Funding for specialist services, including advocacy for people with a wide range of disabilities, is provided under the National Disability Agreement (NDA) (an agreement between the Commonwealth and state governments as equal partners, which replaced the Commonwealth, States and Territories Disability Agreement on 1 January 2009), with reference to the DSA (Cth) and the Disability Act. However, continued future funding for such services is not guaranteed and is subject to legislative and policy change at both Commonwealth and state levels. Some services are provided by government, while others are provided by non-government organisations, usually funded by government.

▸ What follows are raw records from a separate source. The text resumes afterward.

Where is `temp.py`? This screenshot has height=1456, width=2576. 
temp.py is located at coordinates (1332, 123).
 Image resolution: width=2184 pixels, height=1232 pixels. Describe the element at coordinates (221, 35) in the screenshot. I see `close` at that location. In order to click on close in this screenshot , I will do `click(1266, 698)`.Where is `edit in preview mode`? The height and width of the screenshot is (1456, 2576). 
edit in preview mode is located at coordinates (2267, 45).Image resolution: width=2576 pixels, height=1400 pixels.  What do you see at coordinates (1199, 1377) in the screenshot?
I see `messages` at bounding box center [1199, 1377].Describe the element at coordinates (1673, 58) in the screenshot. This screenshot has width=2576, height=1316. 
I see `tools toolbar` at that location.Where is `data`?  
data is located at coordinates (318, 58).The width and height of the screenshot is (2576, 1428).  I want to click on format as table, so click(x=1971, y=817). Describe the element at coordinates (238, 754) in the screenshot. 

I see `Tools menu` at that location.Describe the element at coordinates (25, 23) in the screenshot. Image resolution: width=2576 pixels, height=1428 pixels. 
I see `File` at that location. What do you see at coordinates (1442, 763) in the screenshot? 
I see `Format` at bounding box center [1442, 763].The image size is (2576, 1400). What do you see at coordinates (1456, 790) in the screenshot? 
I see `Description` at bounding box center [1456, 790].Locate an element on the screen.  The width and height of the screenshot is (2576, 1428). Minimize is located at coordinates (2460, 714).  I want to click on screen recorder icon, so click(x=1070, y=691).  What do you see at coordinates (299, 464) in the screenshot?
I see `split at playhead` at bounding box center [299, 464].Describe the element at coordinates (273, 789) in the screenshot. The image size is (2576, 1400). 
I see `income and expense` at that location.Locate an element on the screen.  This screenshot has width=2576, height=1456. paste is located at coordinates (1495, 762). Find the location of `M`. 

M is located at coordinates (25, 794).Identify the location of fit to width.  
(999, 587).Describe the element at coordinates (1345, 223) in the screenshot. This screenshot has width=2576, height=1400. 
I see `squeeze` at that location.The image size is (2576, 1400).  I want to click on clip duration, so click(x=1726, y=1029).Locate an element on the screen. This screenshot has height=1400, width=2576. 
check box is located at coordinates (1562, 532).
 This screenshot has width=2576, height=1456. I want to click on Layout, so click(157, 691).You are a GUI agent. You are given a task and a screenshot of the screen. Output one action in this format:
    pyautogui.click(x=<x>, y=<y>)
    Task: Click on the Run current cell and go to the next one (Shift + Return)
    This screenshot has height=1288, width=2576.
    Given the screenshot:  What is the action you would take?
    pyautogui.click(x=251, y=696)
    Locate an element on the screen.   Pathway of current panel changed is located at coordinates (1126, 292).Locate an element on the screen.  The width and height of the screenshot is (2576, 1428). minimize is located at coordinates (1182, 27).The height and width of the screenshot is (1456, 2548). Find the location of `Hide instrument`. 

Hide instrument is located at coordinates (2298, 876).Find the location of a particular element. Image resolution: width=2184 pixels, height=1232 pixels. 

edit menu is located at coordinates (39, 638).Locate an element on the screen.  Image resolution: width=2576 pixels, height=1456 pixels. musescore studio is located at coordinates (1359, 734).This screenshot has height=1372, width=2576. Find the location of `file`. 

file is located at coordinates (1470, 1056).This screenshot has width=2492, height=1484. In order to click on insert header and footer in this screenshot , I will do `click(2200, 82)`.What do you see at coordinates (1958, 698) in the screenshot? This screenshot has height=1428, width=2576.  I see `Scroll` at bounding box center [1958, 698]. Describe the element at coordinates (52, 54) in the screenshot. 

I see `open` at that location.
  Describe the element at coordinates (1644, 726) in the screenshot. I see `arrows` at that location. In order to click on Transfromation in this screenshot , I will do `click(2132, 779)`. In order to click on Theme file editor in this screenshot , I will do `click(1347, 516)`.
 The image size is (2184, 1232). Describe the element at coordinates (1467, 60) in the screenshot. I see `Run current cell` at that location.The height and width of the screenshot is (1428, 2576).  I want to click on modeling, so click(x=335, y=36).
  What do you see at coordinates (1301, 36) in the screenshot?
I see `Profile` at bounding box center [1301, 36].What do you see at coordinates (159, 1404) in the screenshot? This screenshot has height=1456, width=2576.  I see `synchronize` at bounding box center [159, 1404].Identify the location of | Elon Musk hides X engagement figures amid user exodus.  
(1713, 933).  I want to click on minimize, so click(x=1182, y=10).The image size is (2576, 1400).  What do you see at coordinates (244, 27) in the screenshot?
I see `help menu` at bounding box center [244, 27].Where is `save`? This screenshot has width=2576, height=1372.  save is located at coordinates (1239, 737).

The pilot of the NDIS in the Barwon region has now been added to this mix and a transition of the new system to the whole state, and the rest of Australia, is expected to follow over the next several years.
The Disability Act is much broader in scope than the two Acts it replaced and provides for:
•the creation of a Disability Services Commissioner to accept and investigate complaints regarding disability services and supports (the Disability Services Commissioner will continue to provide a complaints mechanism for people living in the NDIS Barwon Region launch site during the pilot of the NDIS, for complaints about service providers); and
•a Senior Practitioner “generally responsible for ensuring that the rights of persons who are subject to restrictive interventions and compulsory treatment are protected and that appropriate standards in relation to restrictive interventions and compulsory treatment are complied with”.
The Disability Act also provides a statutory basis for the Victorian Disability Advisory Council, which advises the Minister, and it establishes a Disability Services Board. A Disability Services Commissioner and a Senior Practitioner were appointed in 2007. Disability services to be funded under the Disability Act and previously funded under the IDPSA and the DSA (Vic) were automatically registered as services under the new legislation. Services are now subject to much greater accountability and quality standards than previously.
Disability advocacy services are extremely important to people who have a disability and who are trying to get their rights. They are provided by several independent disability advocacy agencies federally funded by the Department of Social Services (DSS) (formerly called the Department of Families, Housing, Community Services and Indigenous Affairs) under the National Disability Advocacy Program and also others that are state-funded. Disability Advocacy Victoria is the peak body representing independent disability advocacy agencies (for further information, see www.disabilityadvocacyvictoria.org.au). The recent Review of National Disability Advocacy Services recommended changes to the program, including service provision and eligibility, and full details of these changes are still being developed. The Australian Government has most recently guaranteed funding to disability advocacy services funded under the DSA (Cth) until 30 June 2016.
The Office of the Public Advocate (OPA) is established under the Guardianship and Administration Act 1986 (Vic) (“GAA”) and has responsibility for promoting the rights and independence of people who have a disability (defined as intellectual impairment, mental disorder, brain injury, physical disability or dementia) of all ages.
OPA also has powers to provide advice and assistance, to investigate and to advocate on behalf of people who have a disability (ss 15, 16 GAA). It advocates in “best interests”. It coordinates the Community Visitors Program (created under the MHA 2014, Disability Act and Health Services Act 1988 (Vic)), and the Independent Third Person Program (ITP) (created under Police Operating Procedures). For more information see Disability: asserting your rights, and Disability and criminal justice.
When people are unable, because of their disability, to make decisions for themselves, guardians and administrators may be appointed by the Guardianship List of the Victorian Civil and Administrative Tribunal (VCAT). A guardian makes “lifestyle” decisions, such as those relating to health, accommodation or access to services. An administrator makes financial and legal decisions. For more information, see Understanding guardianship.
The statutory basis for the Community Visitors Program lies within the Disability Act.